Reddit's Opinion On the Github Acquisition - Data Science

Jun 10, 2018 • Craig Loewen • Reading Time: 2 mins


This post goes over how the data that was analyzed here was collected.

The full source code is available here.

The first question that anyone should ask when reading an article like this, is how did you get the data? Because if the data is bad, then no matter what the analysis will be incorrect. Or put more simply: garbage in, garbage out!

So here’s a full explanation of the method:

Picking comments

I used a service called PRAW to grab comments from Reddit. I specifically chose to look at comments inside /r/github, /r/microsoft, and /r/programmerhumor as this is where I personally saw the most discussion. The only submissions that were considered were from June 3rd (Acquisition day) to June 8th.

To make sure the comments were talking about the recent acquisition I only picked comments to analyze that either:

  • belonged to a submission that had 'Github' and 'Microsoft' in the title

  • had 'Github' and 'Microsoft' in the body of the comment

While not fool proof, I reasoned that these two rules would not include a significant number of false positives (comments that aren’t directed towards the acquisiton)

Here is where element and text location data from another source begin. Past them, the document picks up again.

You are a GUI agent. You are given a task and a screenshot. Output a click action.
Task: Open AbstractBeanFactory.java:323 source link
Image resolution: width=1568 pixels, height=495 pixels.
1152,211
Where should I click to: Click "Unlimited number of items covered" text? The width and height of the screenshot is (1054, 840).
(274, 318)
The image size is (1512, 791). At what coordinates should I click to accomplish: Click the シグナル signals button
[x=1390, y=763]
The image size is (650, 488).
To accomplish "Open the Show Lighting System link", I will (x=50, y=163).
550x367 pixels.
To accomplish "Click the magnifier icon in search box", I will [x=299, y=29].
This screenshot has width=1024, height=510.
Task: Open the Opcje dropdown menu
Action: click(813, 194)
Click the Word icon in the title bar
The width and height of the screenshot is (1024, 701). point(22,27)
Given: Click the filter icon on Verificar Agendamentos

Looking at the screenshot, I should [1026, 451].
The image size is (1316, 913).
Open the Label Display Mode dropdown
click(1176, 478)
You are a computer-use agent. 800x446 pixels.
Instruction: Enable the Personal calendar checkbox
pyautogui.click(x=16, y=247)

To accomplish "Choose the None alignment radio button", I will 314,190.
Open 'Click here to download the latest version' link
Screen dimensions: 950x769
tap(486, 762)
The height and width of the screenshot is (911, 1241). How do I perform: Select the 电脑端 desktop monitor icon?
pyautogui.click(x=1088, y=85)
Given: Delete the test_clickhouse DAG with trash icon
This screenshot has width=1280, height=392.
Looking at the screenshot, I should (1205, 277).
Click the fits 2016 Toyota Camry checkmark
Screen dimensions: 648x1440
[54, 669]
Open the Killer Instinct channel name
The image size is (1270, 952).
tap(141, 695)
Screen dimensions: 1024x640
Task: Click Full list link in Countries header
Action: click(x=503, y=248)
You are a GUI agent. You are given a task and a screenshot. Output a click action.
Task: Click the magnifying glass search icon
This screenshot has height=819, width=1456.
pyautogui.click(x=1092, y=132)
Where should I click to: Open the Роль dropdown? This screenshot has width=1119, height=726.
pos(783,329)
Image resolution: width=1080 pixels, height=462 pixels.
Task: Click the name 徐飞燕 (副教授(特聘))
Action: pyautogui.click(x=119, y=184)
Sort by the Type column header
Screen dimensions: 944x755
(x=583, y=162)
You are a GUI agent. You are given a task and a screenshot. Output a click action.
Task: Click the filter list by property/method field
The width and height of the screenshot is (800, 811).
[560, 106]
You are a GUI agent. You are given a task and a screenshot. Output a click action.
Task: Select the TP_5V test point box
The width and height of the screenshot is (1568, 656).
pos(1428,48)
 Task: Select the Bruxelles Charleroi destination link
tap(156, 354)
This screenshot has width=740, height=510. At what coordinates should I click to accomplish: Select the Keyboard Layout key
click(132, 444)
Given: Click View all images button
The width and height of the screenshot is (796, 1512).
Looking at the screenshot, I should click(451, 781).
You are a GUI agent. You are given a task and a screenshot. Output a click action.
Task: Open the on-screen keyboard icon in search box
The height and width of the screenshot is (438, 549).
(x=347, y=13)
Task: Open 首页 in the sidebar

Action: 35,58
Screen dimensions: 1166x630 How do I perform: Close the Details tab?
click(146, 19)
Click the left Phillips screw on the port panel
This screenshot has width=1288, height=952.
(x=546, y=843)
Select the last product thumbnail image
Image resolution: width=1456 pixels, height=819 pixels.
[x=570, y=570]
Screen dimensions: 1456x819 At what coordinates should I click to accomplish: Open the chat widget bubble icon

Determining whether a comment was positive or negative

No, I did not read all 1965 comments! Instead, I used Google Cloud’s Natural Language processing API to determine the sentiment of the comment.

Essentialy, the service allows you to input text which it will analyze and give you a sentiment score and magnitude value. Basically, sentiment is HOW positive the text is (with 1 being positive and -1 being negative) and magnitude is how MUCH emotion was expressed in the text.

It’s a little confusing, so hopefully this chart from Google will clear it up:

Sentiment Sample Values
Clearly Positive “score”: 0.8, “magnitude”: 3.0
Clearly Negative “score”: -0.6, “magnitude”: 4.0
Neutral “score”: 0.1, “magnitude”: 0.0
Mixed “score”: 0.0, “magnitude”: 4.0

All I needed to do was to input Reddit comments about the acquisition into this service, to find out the opinion of the text.

Analyzing and Presenting the Comments

From there I used Python and Plot.ly to visualize the data. I’d recommend looking at the github repo to check out the code.